三話 無事に送り届けましたとさ。


 目的のライランド・シティに付いた頃には、空は静寂の星空に覆われていた。

 町を囲う様に鉄条網が敷かれた防衛線が特徴的な、このライランド・シティ。

 魔物の襲撃が日常茶飯事らしく、石などの防壁で町を囲うよりも鉄条網で囲い、襲撃の度に兵士が対応する事の方が効率的らしい。

 メナリ様が門番と話している間、俺とサクラはウォーレンさんからライランド・シティの雑学を聞いていた。

 

「この町の領主をしているライランド伯爵家は、帝国貴族の中では古株の貴族でありましてな。王家から絶大な信頼を置かれた家であります」

『へぇー……』


 ウォーレンさんの話にサクラが相槌を打つ。

 なんでも、このライランド・シティを治める伯爵家は、建国当初から王家を支えていた貴族らしく、王家で何か困りごとが起こると一番最初に頼られる貴族家らしい。

 なるほどなぁ。

 ん……? メナリ様は王族で、王家から信用されているライランド家の領地に向かう途中で襲撃に合ったって事だよな?

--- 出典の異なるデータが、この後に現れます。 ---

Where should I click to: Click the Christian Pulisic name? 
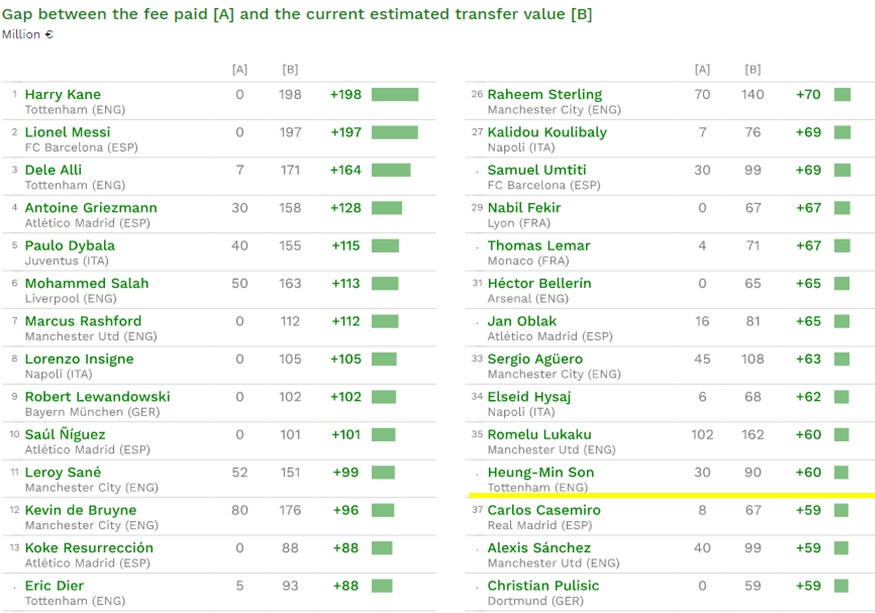(x=543, y=586)
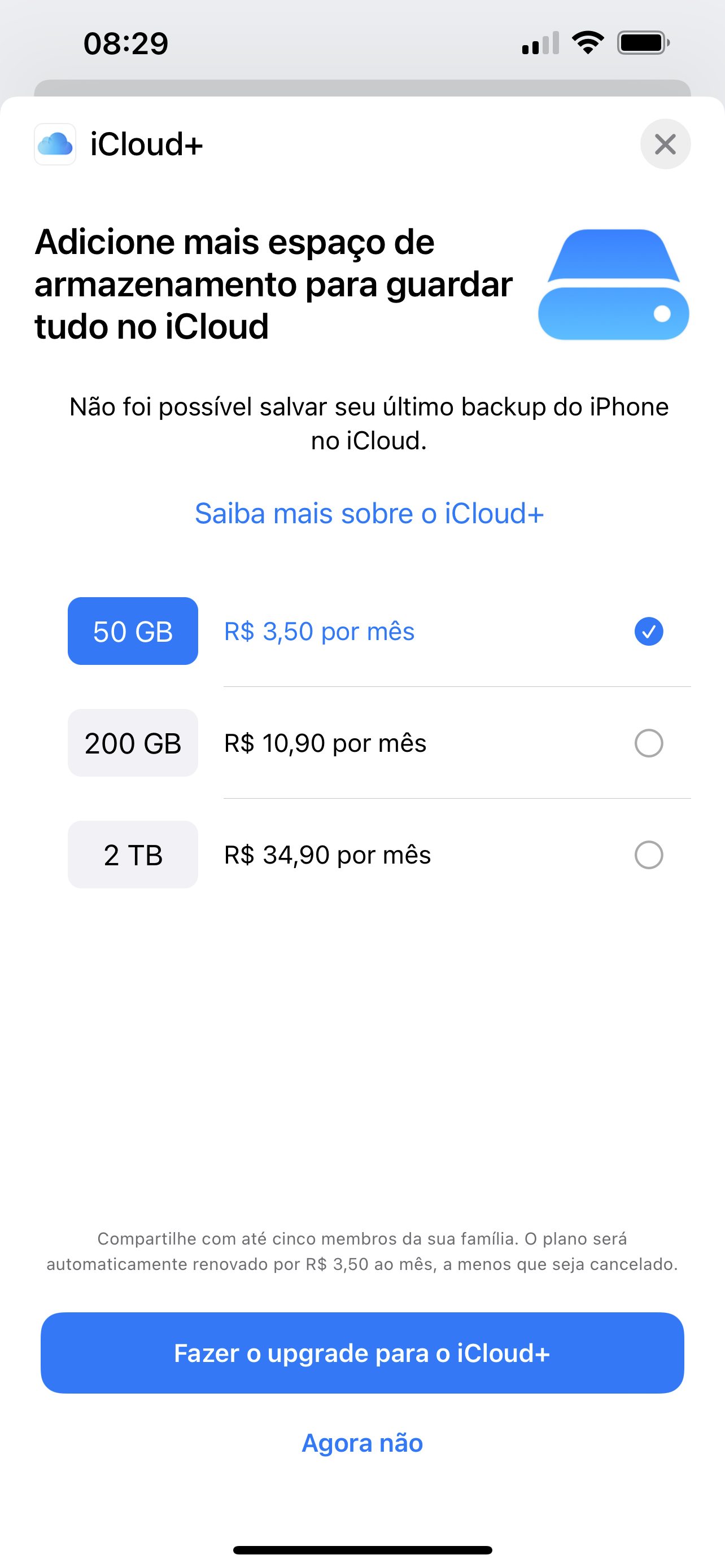Tap the blue storage drive illustration
The height and width of the screenshot is (1568, 725).
(x=614, y=284)
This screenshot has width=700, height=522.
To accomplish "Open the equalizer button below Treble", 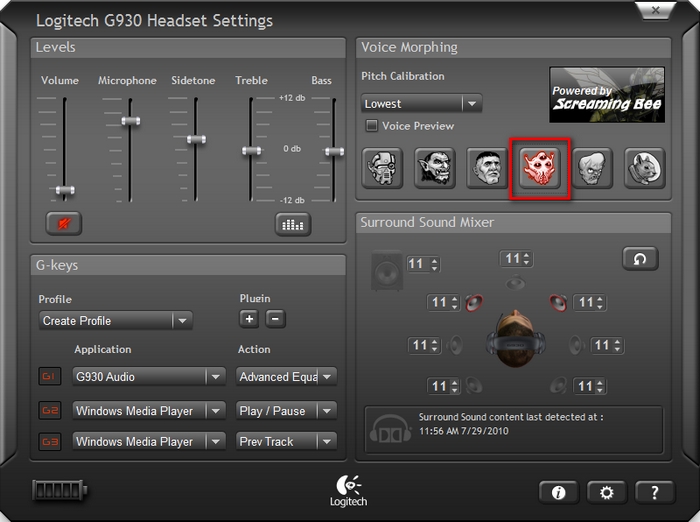I will [x=293, y=224].
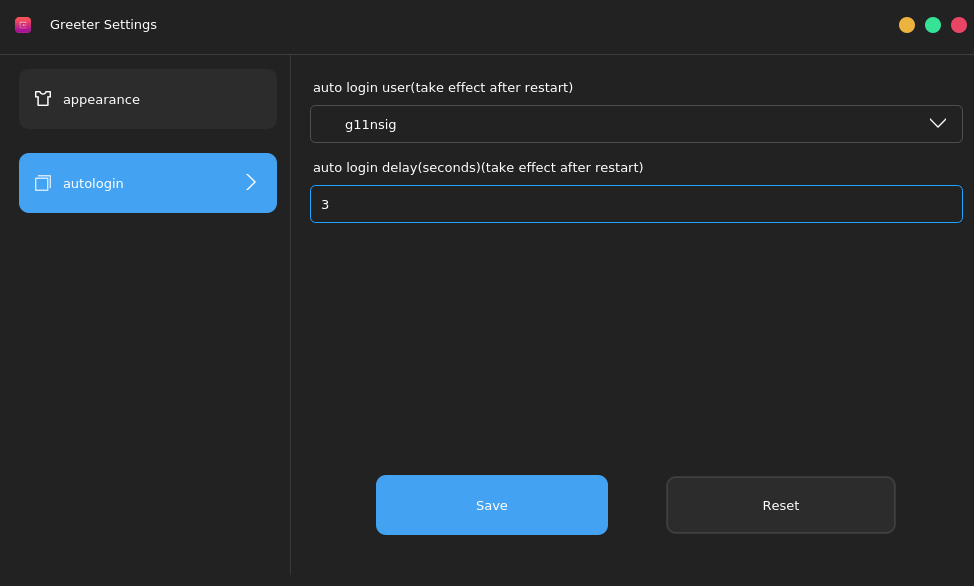
Task: Click the chevron arrow on the autologin entry
Action: [x=251, y=183]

「なあ、ウォーレンさん。もしかして、メナリ様は何かから避難していたのか?」

「んん? どういう事かね?」


 俺の言葉に疑問を浮かべるウォーレンさん。

 そんなウォーレンさんに向けて、言葉をつなげる。


「だってさ、そんなに王家に頼りにされている貴族の領地にメナリ様は来てたんだろ? で、ウォーレンさん達の騎士って強そうじゃん? そんな騎士達が負ける程の戦力の敵が襲ってきたんだろ?」

「うーむ……」


 ウォーレンさんは考えるような声を出しながら、腕を組んだ。

 しばらく考えるような素振りをしていたウォーレンさんは呟く。


「実は、ワシも分からんのだ。この遠征の目的も詳しく教えてもらって無いのでな」


 ウォーレンさんから出てきた言葉に俺は驚いた。


「ま、まじっすか……」

「すまんな。メナリ様とワシらを心配してくれる心には感謝をするよ」


 ウォーレンさんとそんなやり取りをしていると、メナリ様が門番との話を終えたのか、こちらに歩いてきた。

 

「話は通りました。ライランド伯爵は事態の説明を求めているそうです」


 メナリ様は俺たちを見て言った。



●●



 夜のライランド・シティは静かで、電気でもなくガスでもない不思議な街頭だけが辺りを照らしている。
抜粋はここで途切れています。